EXTRACTED RECORDS ->
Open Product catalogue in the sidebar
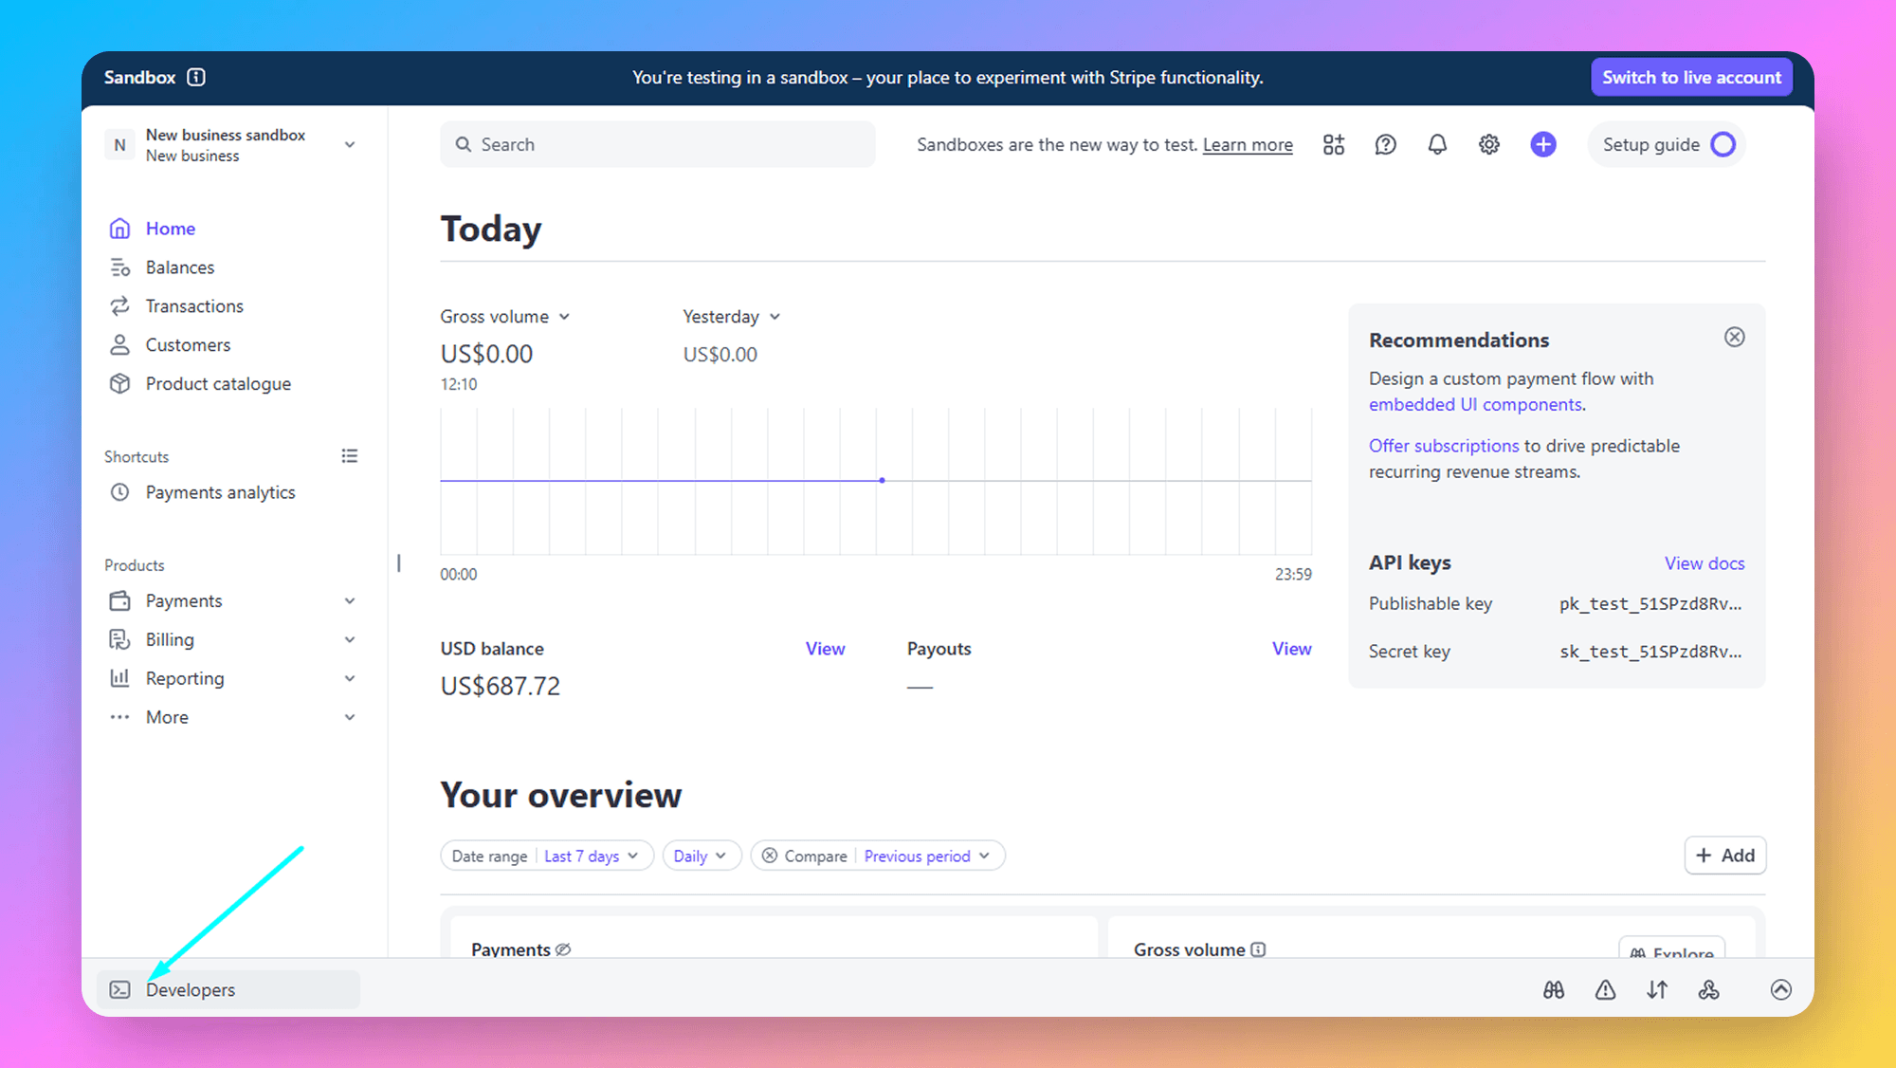 point(218,384)
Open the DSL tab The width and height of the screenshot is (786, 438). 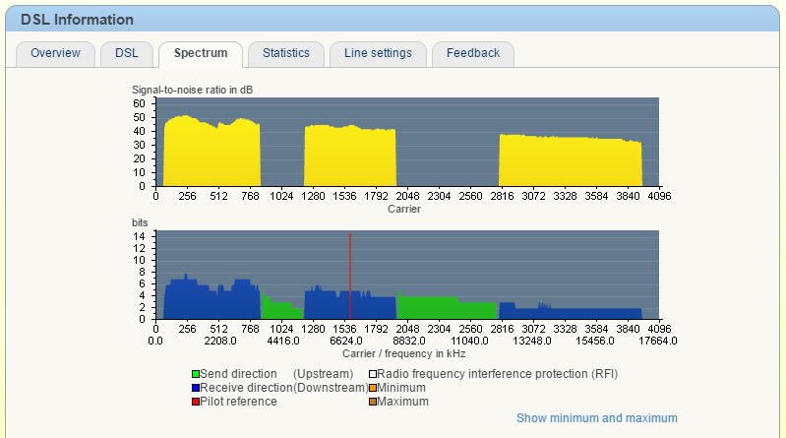pos(126,53)
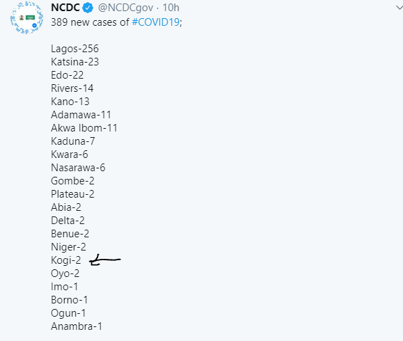403x341 pixels.
Task: Click the Adamawa-11 entry
Action: [81, 115]
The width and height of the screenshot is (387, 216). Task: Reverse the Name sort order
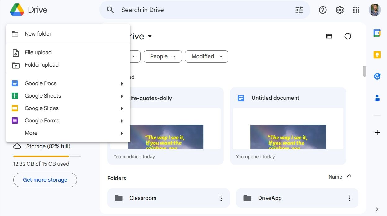coord(349,177)
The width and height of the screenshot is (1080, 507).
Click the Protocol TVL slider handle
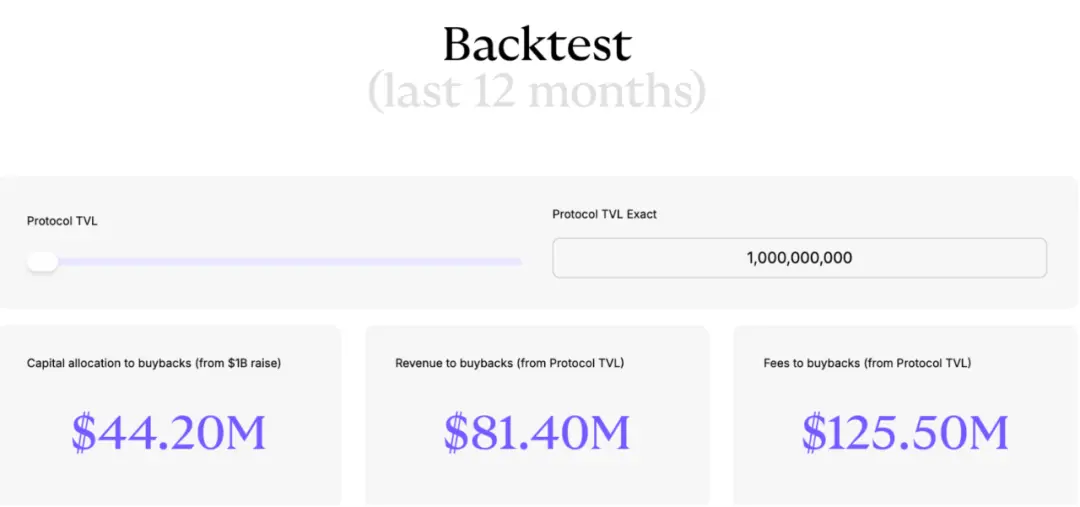pos(42,262)
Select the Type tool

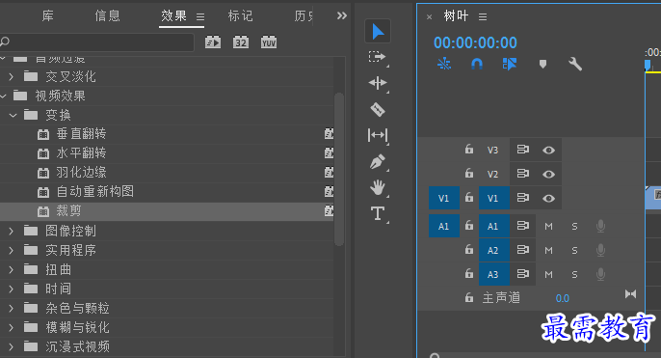(378, 213)
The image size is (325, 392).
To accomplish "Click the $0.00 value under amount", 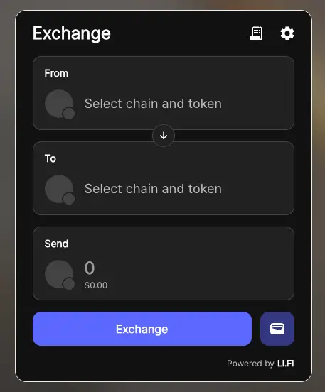I will [x=96, y=285].
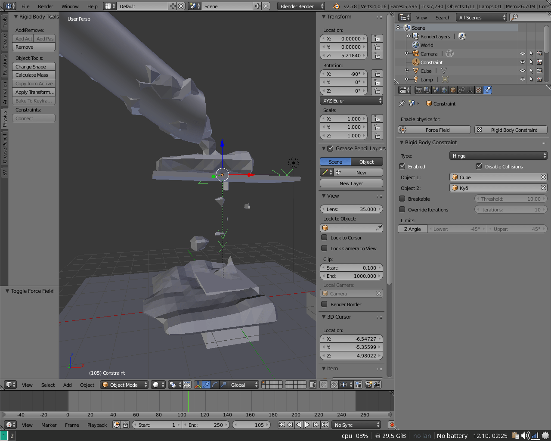This screenshot has width=551, height=441.
Task: Open the Global transform orientation dropdown
Action: (x=243, y=385)
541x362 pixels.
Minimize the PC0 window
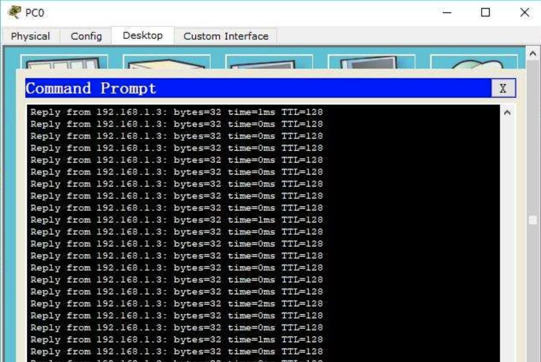447,12
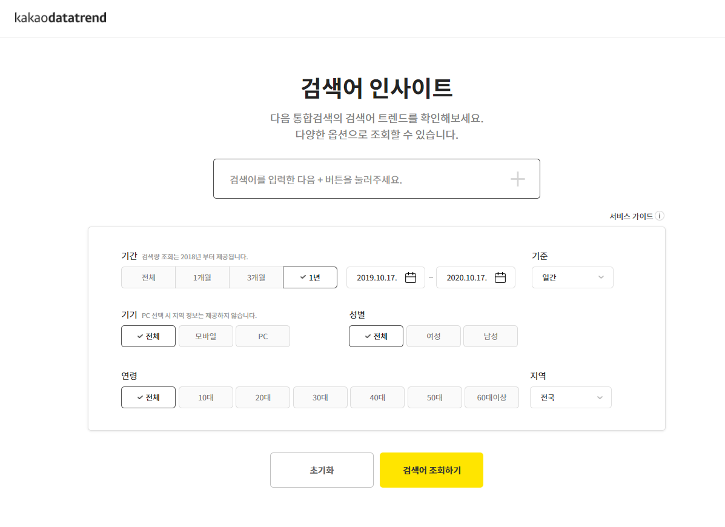Image resolution: width=725 pixels, height=527 pixels.
Task: Select the 60대이상 age group
Action: tap(491, 397)
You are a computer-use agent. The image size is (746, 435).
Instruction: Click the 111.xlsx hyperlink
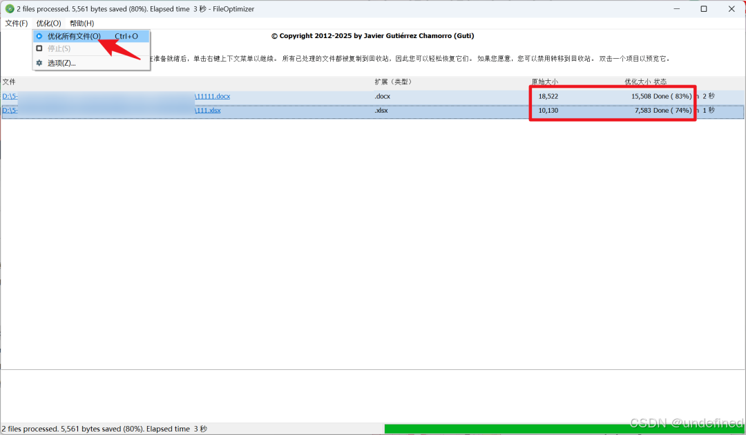click(209, 110)
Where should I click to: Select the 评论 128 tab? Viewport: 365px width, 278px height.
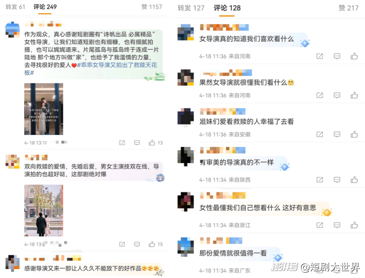[x=227, y=8]
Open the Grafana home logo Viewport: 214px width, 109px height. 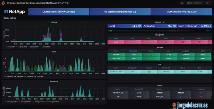(x=3, y=3)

DIRECTIONS -> Rewrite the lines starting at the one containing "541x362 pixels." and ending at the one containing "[x=227, y=8]", with "Minimize" changed to "Close" and nothing else altered. Leave the pictures out.

TASK OUTPUT ->
541x362 pixels.
Close the PC0 window
447,12
Image resolution: width=725 pixels, height=527 pixels.
Task: Select the 60대이상 age group
Action: tap(491, 397)
You are a computer-use agent. The image size is (746, 435).
Instruction: Click the 111.xlsx hyperlink
click(209, 110)
Where should I click to: Select the 评论 128 tab? Viewport: 365px width, 278px height.
[x=227, y=8]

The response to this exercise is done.